# [Given instruction]
Rewrite every one of the records below, replacing each occurrence of "Viewport" with "Window" and leaving everything else as it is.

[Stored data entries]
+++
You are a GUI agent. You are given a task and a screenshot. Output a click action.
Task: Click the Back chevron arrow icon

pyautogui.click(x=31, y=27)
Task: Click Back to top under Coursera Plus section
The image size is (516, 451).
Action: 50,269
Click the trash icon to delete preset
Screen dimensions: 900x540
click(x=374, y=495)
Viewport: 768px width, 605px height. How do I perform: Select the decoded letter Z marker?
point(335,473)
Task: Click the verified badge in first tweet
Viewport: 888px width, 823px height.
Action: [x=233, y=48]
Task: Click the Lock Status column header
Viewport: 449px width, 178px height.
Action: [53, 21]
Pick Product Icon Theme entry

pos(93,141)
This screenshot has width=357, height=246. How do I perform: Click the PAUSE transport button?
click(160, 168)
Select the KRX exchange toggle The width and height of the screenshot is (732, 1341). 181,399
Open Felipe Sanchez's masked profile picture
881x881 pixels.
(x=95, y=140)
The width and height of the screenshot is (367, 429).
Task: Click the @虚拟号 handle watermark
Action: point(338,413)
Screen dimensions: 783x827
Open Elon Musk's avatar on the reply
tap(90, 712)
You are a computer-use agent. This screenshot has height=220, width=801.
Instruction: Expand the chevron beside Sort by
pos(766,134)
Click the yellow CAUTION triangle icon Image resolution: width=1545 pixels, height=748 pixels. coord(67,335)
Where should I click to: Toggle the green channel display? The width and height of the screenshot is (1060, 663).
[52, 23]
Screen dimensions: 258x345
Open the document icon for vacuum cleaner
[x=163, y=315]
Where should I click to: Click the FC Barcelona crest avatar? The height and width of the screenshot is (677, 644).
+++
# [Written solution]
You are a GUI agent. You are given a task and a screenshot. Output a click action.
Task: Click the Back chevron arrow icon

pyautogui.click(x=31, y=27)
Task: Click Back to top under Coursera Plus section
The image size is (516, 451).
Action: 50,269
Click the trash icon to delete preset
Screen dimensions: 900x540
click(x=374, y=495)
Window: 768px width, 605px height. How do I perform: Select the decoded letter Z marker?
point(335,473)
Task: Click the verified badge in first tweet
Window: 888px width, 823px height.
Action: [x=233, y=48]
Task: Click the Lock Status column header
Window: 449px width, 178px height.
Action: [53, 21]
Pick Product Icon Theme entry

pos(93,141)
This screenshot has width=357, height=246. How do I perform: Click the PAUSE transport button?
click(160, 168)
Select the KRX exchange toggle The width and height of the screenshot is (732, 1341). 181,399
Open Felipe Sanchez's masked profile picture
881x881 pixels.
(x=95, y=140)
The width and height of the screenshot is (367, 429).
Task: Click the @虚拟号 handle watermark
Action: point(338,413)
Screen dimensions: 783x827
Open Elon Musk's avatar on the reply
tap(90, 712)
You are a computer-use agent. This screenshot has height=220, width=801.
Instruction: Expand the chevron beside Sort by
pos(766,134)
Click the yellow CAUTION triangle icon Image resolution: width=1545 pixels, height=748 pixels. coord(67,335)
Where should I click to: Toggle the green channel display? The width and height of the screenshot is (1060, 663).
[52, 23]
Screen dimensions: 258x345
Open the document icon for vacuum cleaner
[x=163, y=315]
Where should I click to: Click the FC Barcelona crest avatar? The height and width of the screenshot is (677, 644).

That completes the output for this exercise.